What is the meaning of 'cut-off' and 'iteration' for trainings in OpenNLP?

Correct, the term iteration refers to the general notion of iterative algorithms, where one sets out to solve a problem by successively producing (hopefully increasingly more accurate) approximations of some "ideal" solution. Generally speaking, the more iterations, the more accurate ("better") the result will be, but of course the more computational steps have to be carried out.

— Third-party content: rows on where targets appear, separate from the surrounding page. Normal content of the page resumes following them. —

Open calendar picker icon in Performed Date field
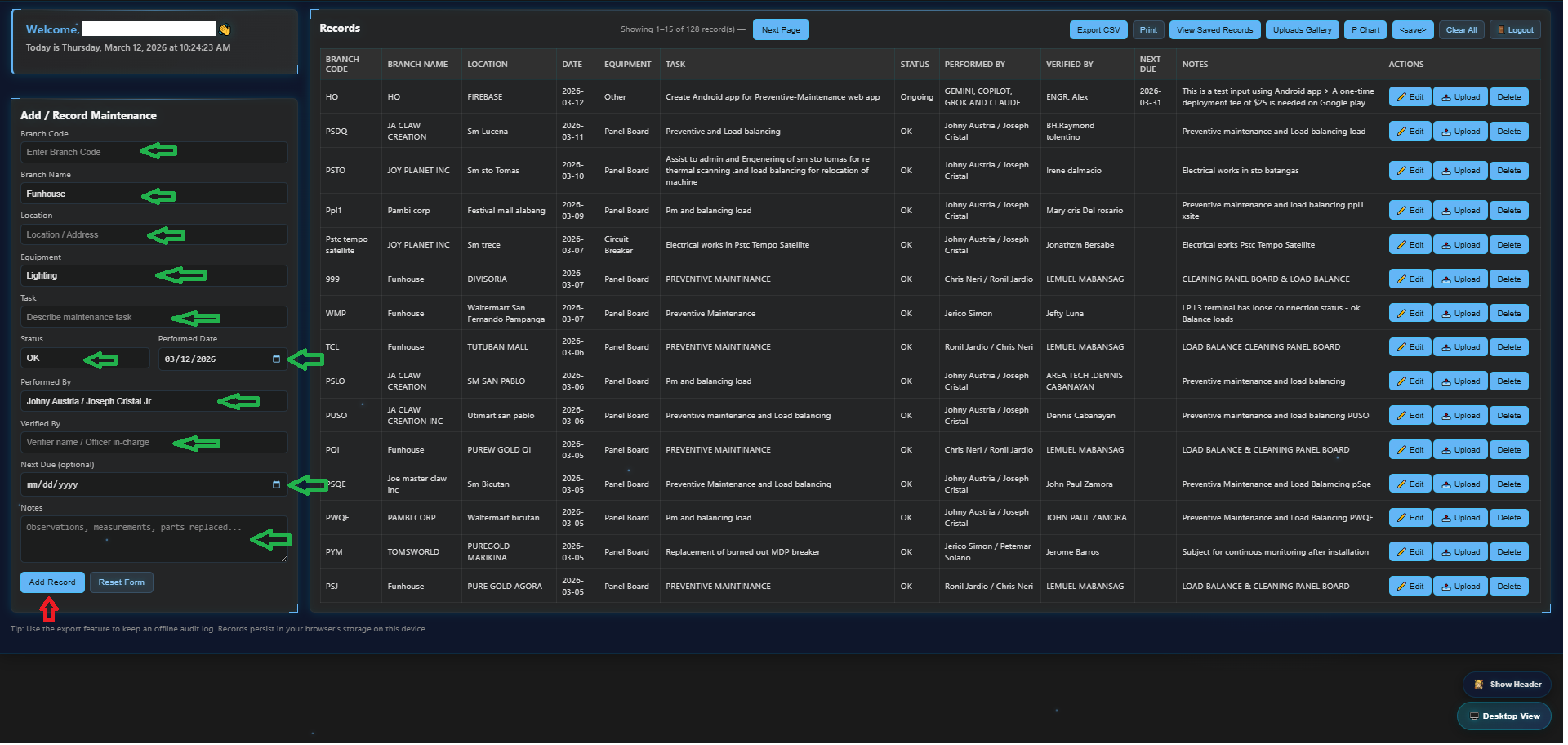coord(276,359)
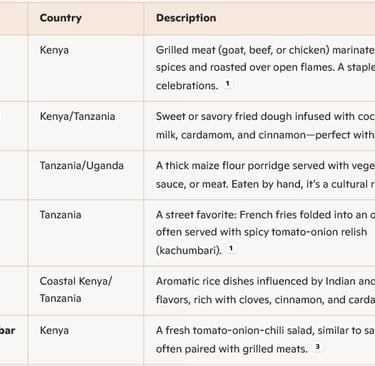The height and width of the screenshot is (366, 375).
Task: Open citation 1 after "(kachumbari)."
Action: (231, 248)
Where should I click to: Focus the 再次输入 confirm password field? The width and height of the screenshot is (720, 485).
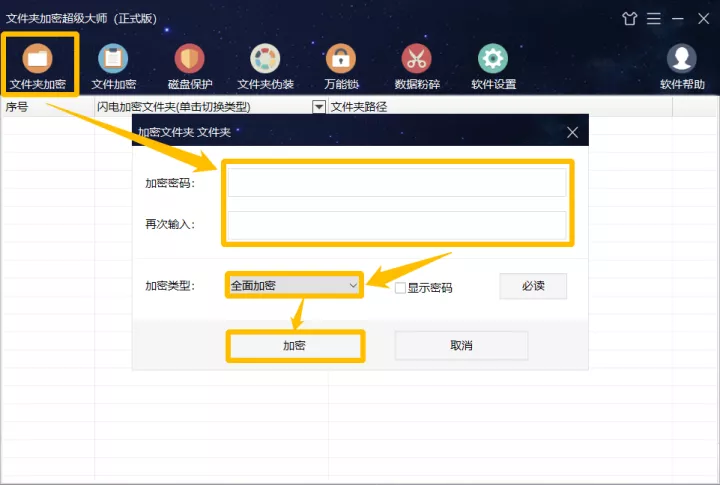tap(397, 225)
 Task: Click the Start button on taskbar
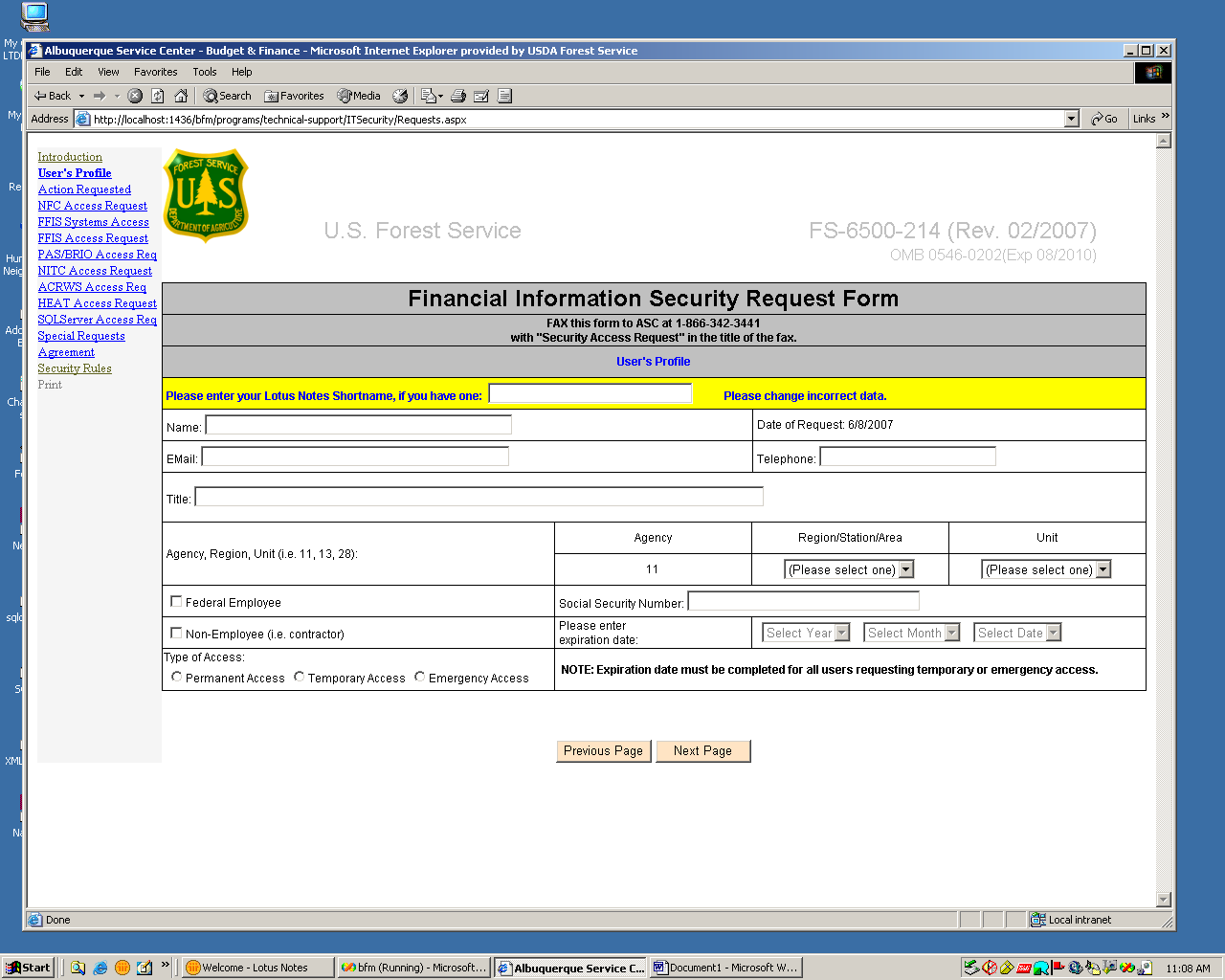pyautogui.click(x=29, y=968)
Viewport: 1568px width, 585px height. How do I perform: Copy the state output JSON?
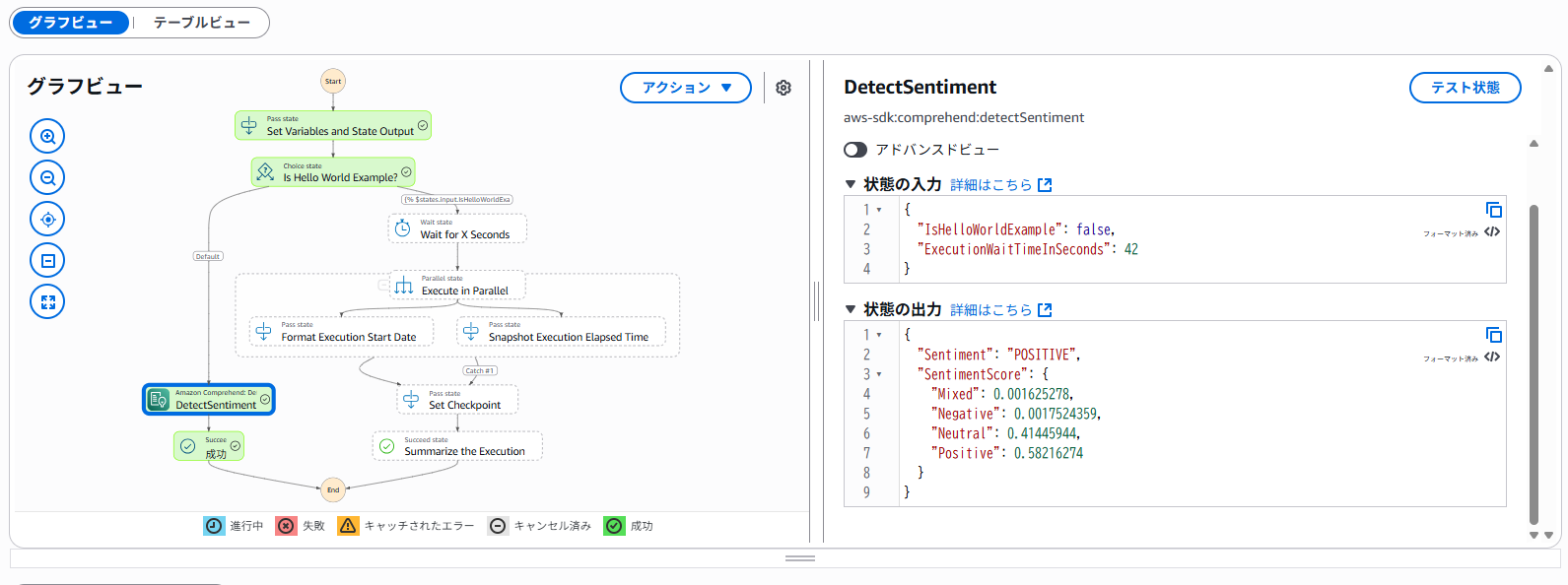tap(1493, 335)
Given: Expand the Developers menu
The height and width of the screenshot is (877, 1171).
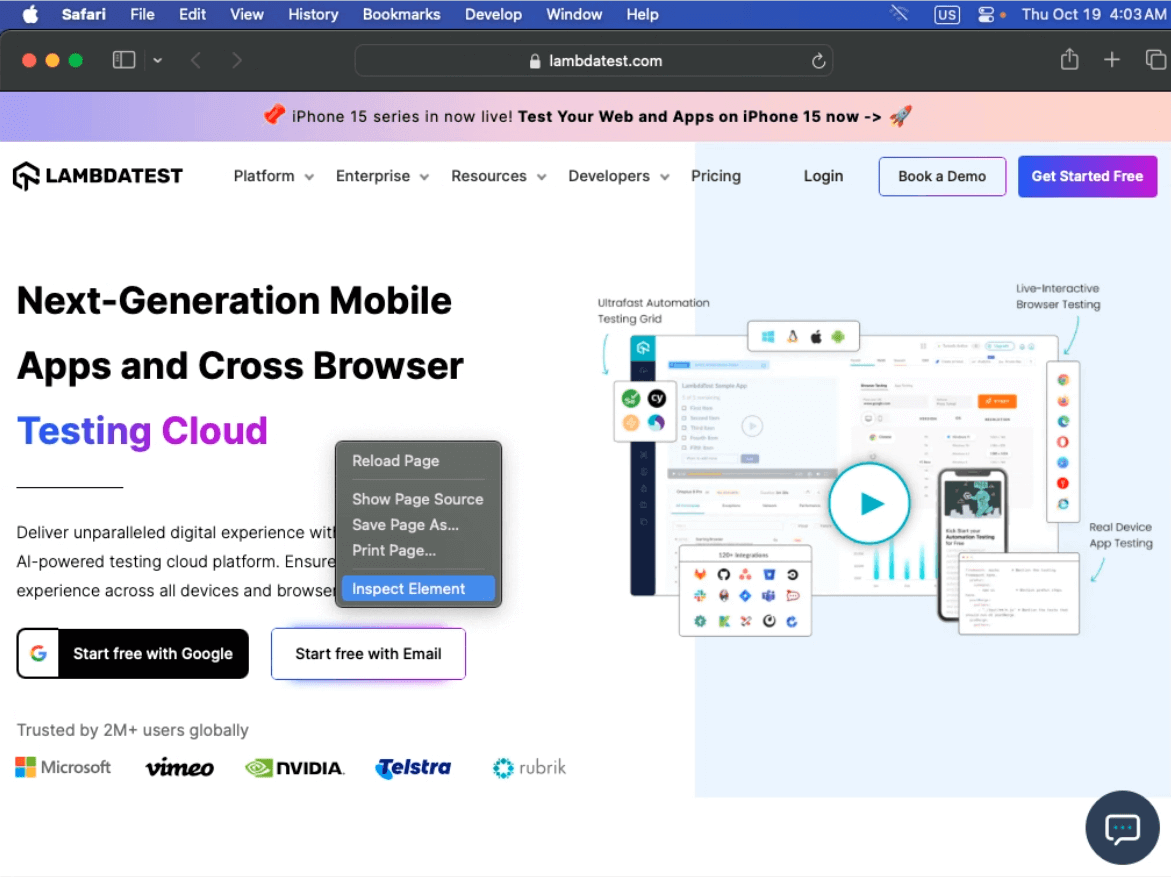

The term cutoff (aka cutoff frequency) is used to designate a method of reducing the size of n-gram language models (as used by OpenNLP, e.g. its part-of-speech tagger). Consider the following example:

Sentence 1 = "The cat likes mice."
Sentence 2 = "The cat likes fish."
Bigram model = {"the cat" : 2, "cat likes" : 2, "likes mice" : 1, "likes fish" : 1}

If you set the cutoff frequency to 1 for this example, the n-gram model would be reduced to

Bigram model = {"the cat" : 2, "cat likes" : 2}

That is, the cutoff method removes from the language model those n-grams that occur infrequently in the training data. Reducing the size of n-gram language models is sometimes necessary, as the number of even bigrams (let alone trigrams, 4-grams, etc.) explodes for larger corpora. The remaning information (n-gram counts) can then be used to statistically estimate the probability of a word (or its POS tag) given the (n-1) previous words (or POS tags).